_Records shown_.

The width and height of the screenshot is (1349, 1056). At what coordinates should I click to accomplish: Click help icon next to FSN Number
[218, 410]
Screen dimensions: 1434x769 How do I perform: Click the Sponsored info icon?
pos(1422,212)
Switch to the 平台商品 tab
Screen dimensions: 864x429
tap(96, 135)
--
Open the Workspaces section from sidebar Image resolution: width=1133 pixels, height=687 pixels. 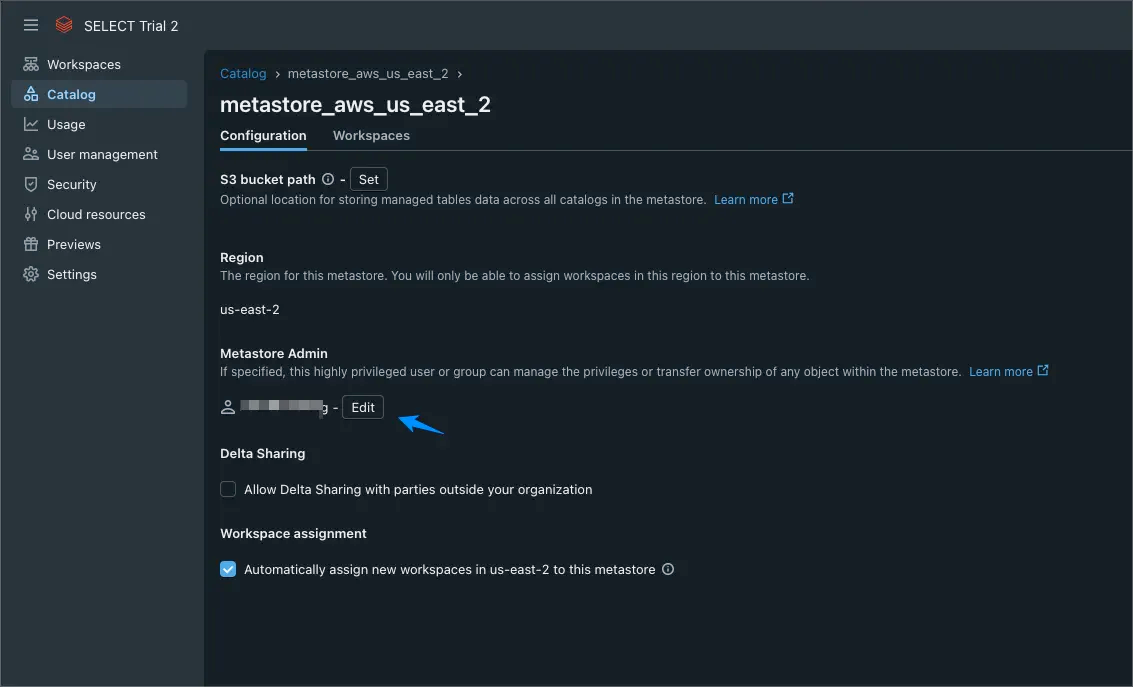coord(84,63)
* * *
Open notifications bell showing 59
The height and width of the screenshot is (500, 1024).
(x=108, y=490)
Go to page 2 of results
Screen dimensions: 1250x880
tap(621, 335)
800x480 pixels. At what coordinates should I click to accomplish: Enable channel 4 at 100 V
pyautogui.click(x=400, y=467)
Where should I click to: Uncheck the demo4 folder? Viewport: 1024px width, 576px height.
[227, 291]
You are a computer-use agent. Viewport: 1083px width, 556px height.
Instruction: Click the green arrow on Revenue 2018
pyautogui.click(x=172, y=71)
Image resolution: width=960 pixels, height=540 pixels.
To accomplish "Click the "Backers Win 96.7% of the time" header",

_Exercise goal_. Please reproduce exactly the lines in the listing above from the one containing "800x480 pixels. At" through the one containing "Win 96.7% of", both included, and nothing more.

_Answer to the problem_.
800x480 pixels. At what coordinates should I click to accomplish: Enable channel 4 at 100 V
pyautogui.click(x=400, y=467)
Where should I click to: Uncheck the demo4 folder? Viewport: 1024px width, 576px height.
[227, 291]
You are a computer-use agent. Viewport: 1083px width, 556px height.
Instruction: Click the green arrow on Revenue 2018
pyautogui.click(x=172, y=71)
Image resolution: width=960 pixels, height=540 pixels.
To accomplish "Click the "Backers Win 96.7% of the time" header",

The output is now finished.